Lo sorprendente es que no sea la izquierda quien embista con más dureza contra el nacionalismo, pues este supone una amenaza explícita contra el Estado, y el Estado es el garante de los derechos y libertades de los ciudadanos; el andamiaje que les permite encauzar el proceso de autorrealización del que todo ser humano es digno; el responsable de paliar las injusticias del azar. El nacionalismo, en definitiva, es un obstáculo para la igualdad, y eso lo ha entendido Álvarez de Toledo mejor que muchos supuestos izquierdistas. Su hecho diferencial es que ha invertido las premisas frente al enemigo: no es el Estado quien debe explicaciones al nacionalismo, sino quien está en posición de exigirlas.
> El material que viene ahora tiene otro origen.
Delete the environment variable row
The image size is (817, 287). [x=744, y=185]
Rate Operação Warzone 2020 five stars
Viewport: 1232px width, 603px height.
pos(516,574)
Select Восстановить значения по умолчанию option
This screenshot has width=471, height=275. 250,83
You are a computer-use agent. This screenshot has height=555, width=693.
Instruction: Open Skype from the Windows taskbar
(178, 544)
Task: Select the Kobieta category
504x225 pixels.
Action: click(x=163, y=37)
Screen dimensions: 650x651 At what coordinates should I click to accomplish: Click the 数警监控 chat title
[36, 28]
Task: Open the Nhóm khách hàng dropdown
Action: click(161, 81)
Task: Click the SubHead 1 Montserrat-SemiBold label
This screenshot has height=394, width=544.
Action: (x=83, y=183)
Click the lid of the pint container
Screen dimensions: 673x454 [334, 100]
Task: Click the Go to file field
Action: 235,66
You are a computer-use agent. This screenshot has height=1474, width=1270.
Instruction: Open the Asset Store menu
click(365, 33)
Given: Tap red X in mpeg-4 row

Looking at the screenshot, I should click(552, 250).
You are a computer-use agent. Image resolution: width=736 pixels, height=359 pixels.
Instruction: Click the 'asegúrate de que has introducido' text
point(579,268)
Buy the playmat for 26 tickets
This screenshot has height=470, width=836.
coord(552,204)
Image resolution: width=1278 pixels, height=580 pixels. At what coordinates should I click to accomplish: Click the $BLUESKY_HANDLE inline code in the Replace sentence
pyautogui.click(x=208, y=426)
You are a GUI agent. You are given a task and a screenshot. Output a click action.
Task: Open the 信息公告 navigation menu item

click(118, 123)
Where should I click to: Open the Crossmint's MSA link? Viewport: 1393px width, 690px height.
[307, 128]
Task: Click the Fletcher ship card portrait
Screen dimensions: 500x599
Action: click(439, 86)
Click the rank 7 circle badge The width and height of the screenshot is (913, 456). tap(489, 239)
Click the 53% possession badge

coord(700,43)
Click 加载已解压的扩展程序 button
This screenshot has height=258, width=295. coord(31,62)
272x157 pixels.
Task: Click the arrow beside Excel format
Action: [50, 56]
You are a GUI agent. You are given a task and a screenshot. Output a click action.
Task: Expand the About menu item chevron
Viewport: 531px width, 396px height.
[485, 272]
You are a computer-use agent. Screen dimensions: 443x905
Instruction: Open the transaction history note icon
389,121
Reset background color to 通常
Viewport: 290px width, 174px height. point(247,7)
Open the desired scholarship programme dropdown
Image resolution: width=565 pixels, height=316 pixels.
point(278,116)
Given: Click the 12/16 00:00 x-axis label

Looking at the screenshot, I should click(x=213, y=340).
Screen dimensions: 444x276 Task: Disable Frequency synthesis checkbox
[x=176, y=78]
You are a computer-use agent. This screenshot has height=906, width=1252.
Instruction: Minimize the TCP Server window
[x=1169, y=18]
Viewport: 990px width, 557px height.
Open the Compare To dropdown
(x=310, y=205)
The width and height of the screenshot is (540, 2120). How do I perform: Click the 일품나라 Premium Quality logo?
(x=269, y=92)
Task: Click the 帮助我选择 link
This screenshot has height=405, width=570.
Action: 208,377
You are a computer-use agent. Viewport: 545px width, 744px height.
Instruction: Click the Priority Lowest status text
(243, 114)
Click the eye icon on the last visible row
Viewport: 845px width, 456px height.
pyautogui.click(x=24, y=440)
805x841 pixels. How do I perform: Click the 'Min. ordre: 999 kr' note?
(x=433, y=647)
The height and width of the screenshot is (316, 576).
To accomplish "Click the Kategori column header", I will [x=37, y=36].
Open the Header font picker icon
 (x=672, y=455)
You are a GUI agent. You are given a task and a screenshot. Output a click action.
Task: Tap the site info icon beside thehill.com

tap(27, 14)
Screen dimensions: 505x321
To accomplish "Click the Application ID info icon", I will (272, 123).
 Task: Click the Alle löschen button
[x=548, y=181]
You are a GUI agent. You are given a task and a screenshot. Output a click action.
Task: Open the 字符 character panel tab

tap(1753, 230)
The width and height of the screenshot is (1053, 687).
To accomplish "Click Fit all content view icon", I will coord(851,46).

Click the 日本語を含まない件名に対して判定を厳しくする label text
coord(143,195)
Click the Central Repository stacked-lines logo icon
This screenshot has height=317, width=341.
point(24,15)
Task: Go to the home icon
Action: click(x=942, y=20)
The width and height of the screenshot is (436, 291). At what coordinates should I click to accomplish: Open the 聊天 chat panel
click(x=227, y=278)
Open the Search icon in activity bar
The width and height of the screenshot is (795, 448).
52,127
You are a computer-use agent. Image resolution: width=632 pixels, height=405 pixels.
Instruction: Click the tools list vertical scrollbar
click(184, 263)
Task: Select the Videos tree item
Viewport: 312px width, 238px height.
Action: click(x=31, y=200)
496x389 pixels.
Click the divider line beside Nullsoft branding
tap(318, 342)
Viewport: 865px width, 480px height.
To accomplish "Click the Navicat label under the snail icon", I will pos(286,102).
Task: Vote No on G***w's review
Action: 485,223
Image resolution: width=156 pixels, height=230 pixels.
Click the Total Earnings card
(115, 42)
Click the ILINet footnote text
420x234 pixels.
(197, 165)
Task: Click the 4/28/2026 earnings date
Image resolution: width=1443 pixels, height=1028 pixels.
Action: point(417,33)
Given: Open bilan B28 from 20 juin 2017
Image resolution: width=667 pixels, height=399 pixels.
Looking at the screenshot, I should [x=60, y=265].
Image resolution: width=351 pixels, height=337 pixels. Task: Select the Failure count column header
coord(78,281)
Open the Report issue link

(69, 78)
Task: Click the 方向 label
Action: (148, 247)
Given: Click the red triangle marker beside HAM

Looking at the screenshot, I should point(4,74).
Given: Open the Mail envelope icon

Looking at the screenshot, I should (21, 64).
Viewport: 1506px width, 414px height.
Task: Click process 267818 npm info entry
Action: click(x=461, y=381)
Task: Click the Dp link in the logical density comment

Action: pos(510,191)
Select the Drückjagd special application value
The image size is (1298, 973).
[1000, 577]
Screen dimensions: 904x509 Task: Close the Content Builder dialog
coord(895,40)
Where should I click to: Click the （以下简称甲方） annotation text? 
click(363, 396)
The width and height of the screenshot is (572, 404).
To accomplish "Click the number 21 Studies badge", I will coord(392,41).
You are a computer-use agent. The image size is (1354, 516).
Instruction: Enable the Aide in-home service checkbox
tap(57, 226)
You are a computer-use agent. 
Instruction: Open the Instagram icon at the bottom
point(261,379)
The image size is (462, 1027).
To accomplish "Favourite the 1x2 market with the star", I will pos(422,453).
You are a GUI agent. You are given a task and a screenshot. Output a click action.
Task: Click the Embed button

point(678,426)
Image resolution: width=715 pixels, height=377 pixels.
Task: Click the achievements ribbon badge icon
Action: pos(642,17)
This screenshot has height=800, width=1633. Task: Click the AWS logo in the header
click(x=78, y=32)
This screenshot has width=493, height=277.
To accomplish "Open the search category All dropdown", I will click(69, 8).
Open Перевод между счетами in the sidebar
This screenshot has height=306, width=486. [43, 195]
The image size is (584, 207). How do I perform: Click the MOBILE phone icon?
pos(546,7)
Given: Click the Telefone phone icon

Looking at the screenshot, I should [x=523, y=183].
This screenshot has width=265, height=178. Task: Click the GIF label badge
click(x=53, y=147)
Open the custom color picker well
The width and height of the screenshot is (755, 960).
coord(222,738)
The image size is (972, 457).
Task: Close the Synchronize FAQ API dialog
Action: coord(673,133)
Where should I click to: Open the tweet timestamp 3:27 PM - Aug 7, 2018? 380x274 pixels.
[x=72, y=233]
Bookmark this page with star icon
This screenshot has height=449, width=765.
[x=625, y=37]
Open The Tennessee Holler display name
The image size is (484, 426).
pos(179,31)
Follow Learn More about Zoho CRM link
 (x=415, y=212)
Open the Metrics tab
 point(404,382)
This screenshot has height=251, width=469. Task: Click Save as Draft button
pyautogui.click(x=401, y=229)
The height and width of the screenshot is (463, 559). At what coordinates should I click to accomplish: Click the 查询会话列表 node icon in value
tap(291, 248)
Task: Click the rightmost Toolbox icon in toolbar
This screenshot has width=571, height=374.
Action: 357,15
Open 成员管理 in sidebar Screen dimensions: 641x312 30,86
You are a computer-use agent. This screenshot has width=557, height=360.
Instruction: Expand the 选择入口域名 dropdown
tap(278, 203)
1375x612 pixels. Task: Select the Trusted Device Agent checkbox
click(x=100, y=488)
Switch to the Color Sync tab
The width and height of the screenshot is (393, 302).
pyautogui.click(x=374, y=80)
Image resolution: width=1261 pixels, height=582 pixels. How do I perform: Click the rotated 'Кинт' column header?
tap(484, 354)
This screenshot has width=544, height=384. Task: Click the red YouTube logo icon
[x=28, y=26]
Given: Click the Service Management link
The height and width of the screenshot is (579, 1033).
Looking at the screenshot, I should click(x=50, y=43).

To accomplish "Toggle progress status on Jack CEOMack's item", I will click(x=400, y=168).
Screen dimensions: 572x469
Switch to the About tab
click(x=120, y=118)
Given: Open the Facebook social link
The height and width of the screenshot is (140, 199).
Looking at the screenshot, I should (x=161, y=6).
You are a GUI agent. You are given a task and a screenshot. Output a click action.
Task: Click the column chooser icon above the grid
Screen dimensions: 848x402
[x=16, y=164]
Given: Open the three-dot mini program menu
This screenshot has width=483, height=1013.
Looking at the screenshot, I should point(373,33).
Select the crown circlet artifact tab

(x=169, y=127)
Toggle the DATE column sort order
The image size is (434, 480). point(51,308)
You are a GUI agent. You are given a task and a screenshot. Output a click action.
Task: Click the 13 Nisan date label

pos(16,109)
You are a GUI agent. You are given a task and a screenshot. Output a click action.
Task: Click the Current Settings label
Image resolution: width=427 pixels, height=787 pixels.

Esta falta de complejo ha hecho que muchos se llevaran las manos a la cabeza. La sinceridad frente al nacionalismo es, sin duda, algo radical en nuestro país, donde se acusa de pirómano a quien grita «fuego».

También provocó escándalo que recitara a Pablo Iglesias su triste contribución a la democracia: su desprecio a la Constitución, su sintonía con Bildu y el inframundo etarra, sus constantes ataques al Poder Judicial y su señalamiento de periodistas. Y sí, quizá se equivocó entrando a juzgar la genealogía de su oponente, pero eso es una anécdota. La realidad es que se considera que Álvarez de Toledo pertenece a una supuesta facción radical porque atenta contra el perverso marco que rige la interacción política, en que la contundencia del ataque solo se tolera en una dirección.

Álvarez de Toledo ha tenido también una postura inusualmente valiente respecto a las guerras culturales. Este no es un tema menor, porque las visiones del mundo que se consolidan en una sociedad pronto tienen una traducción legal e institucional. Hay que combatir, de nuevo, con la fuerza de la razón y la certeza científica, los diagnósticos errados del populismo: ni España es un país invadido por inmigrantes, como quiere hacernos creer Vox, ni un lugar peligroso para las mujeres, como defiende Podemos. Ni la homosexualidad es una enfermedad, ni el dimorfismo sexual un constructo social.

Desde la otra orilla lamento la marcha de Cayetana Álvarez de Toledo. Porque no hay discusión política posible si antes no hemos derrotado al oscurantismo. Y en ese frente, éramos aliados.